# Cal Coop Ocean Fish Invest Lines/Stations¶

The CalCOFI pseudo-projection is the line and station coordinate system of the California Cooperative Oceanic Fisheries Investigations program, known as CalCOFI, for sampling offshore of the west coast of the U.S. and Mexico.

 Classification Conformal cylindrical Available forms Forward and inverse, spherical and elliptical projection Defined area Only valid for the west coast of USA and Mexico Implemented by Frank Warmerdam Options No special options for this projection

The coordinate system is based on the Mercator projection with units rotated -30 degrees from the meridian so that they are oriented with the coastline of the Southern California Bight and Baja California. Lines increase from Northwest to Southeast. A unit of line is 12 nautical miles. Stations increase from inshore to offshore. A unit of station is equal to 4 nautical miles. The rotation point is located at line 80, station 60, or 34.15 degrees N, -121.15 degrees W, and is depicted by the red dot in the figure. By convention, the ellipsoid of Clarke 1866 is used to calculate CalCOFI coordinates.

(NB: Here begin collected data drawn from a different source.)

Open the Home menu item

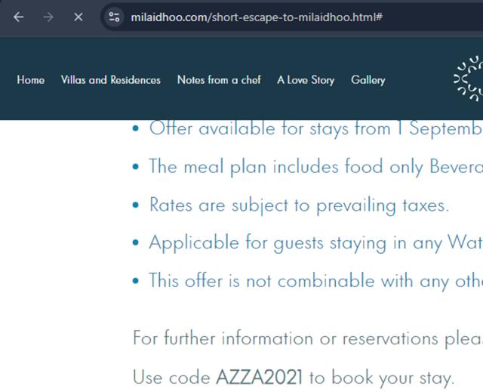point(30,79)
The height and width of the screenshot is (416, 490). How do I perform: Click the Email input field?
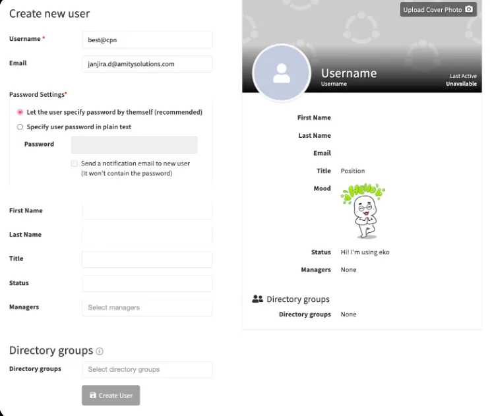coord(147,64)
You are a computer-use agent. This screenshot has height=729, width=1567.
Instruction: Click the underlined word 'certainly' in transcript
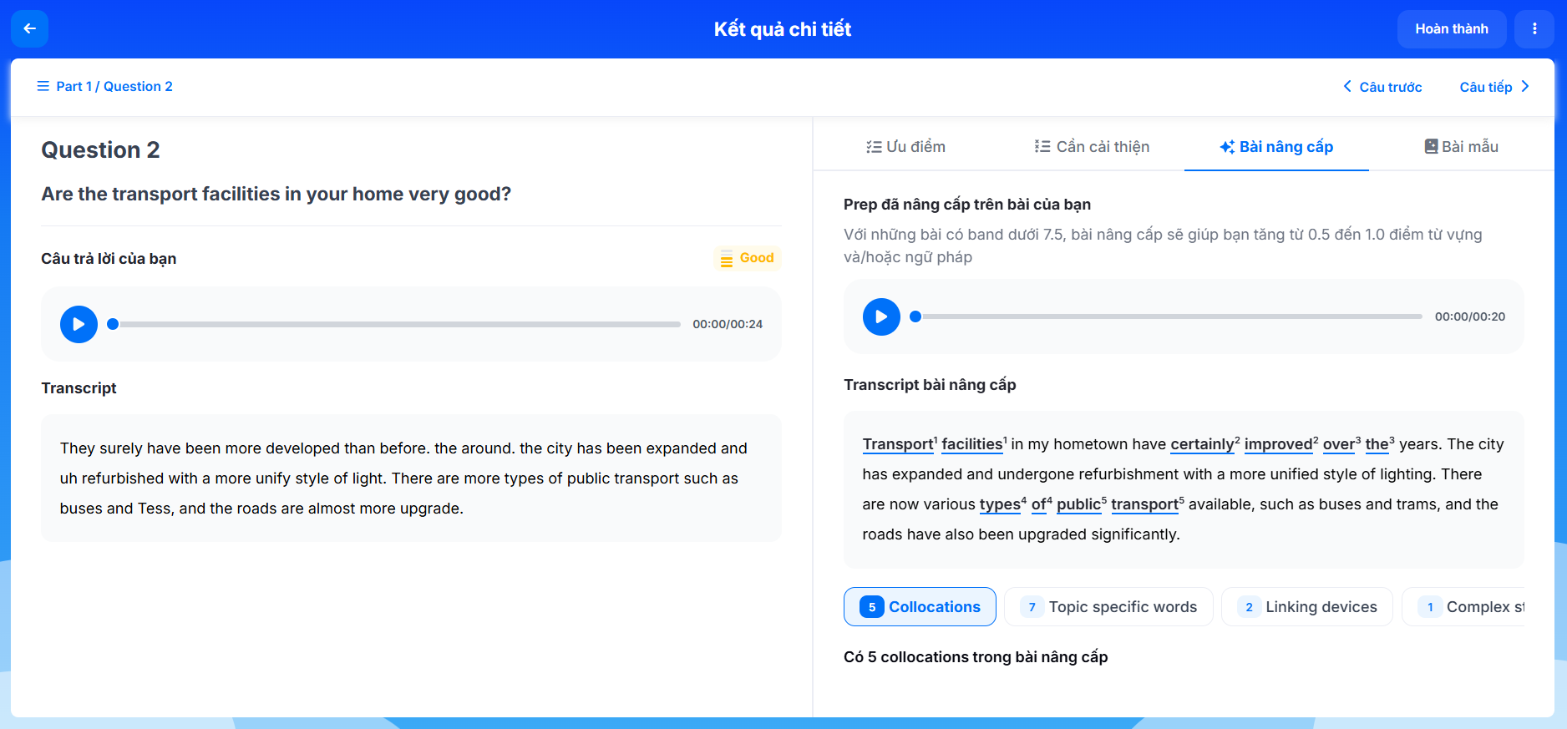click(1202, 444)
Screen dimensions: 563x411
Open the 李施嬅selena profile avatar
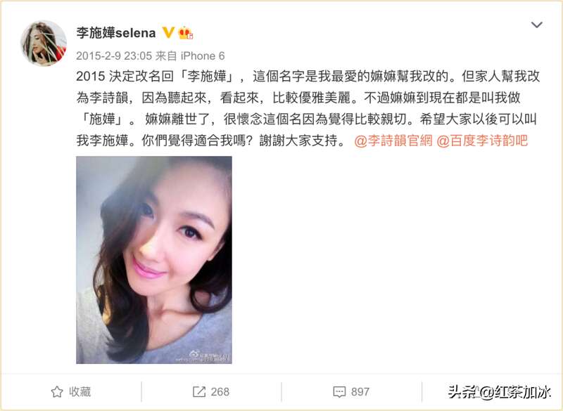click(44, 44)
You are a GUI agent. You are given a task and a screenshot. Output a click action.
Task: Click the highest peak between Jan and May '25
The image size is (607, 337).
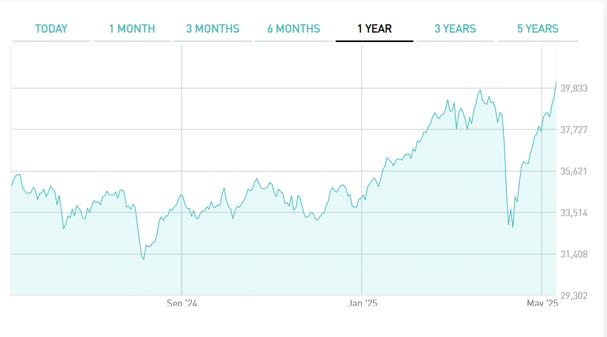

The CalCOFI program is a joint research effort by the U.S. National Oceanic and Atmospheric Administration, University of California Scripps Oceanographic Institute, and California Department of Fish and Game. Surveys have been conducted for the CalCOFI program since 1951, creating one of the oldest and most scientifically valuable joint oceanographic and fisheries data sets in the world. The CalCOFI line and station coordinate system is now used by several other programs including the Investigaciones Mexicanas de la Corriente de California (IMECOCAL) program offshore of Baja California. The figure depicts some commonly sampled locations from line 40 to line 156.7 and offshore to station 120. Blue numbers indicate line (bottom) or station (left) numbers along the grid. Note that lines spaced at approximate 3-1/3 intervals are commonly sampled, e.g., lines 43.3 and 46.7.

## Usage¶

A typical forward CalCOFI projection would be from lon/lat coordinates on the Clark 1866 ellipsoid. For example:

proj +proj=calcofi +ellps=clrk66 -E <<EOF
-121.15 34.15
EOF


Output of the above command:

-121.15 34.15   80.00   60.00


The reverse projection from line/station coordinates to lon/lat would be entered as:

proj +proj=calcofi +ellps=clrk66 -I -E -f "%.2f" <<EOF
80.0 60.0
EOF


Output of the above command:

80.0 60.0   -121.15 34.15


## Mathematical definition¶

The algorithm used to make conversions is described in [EberHewitt1979] with a few corrections reported in [WeberMoore2013].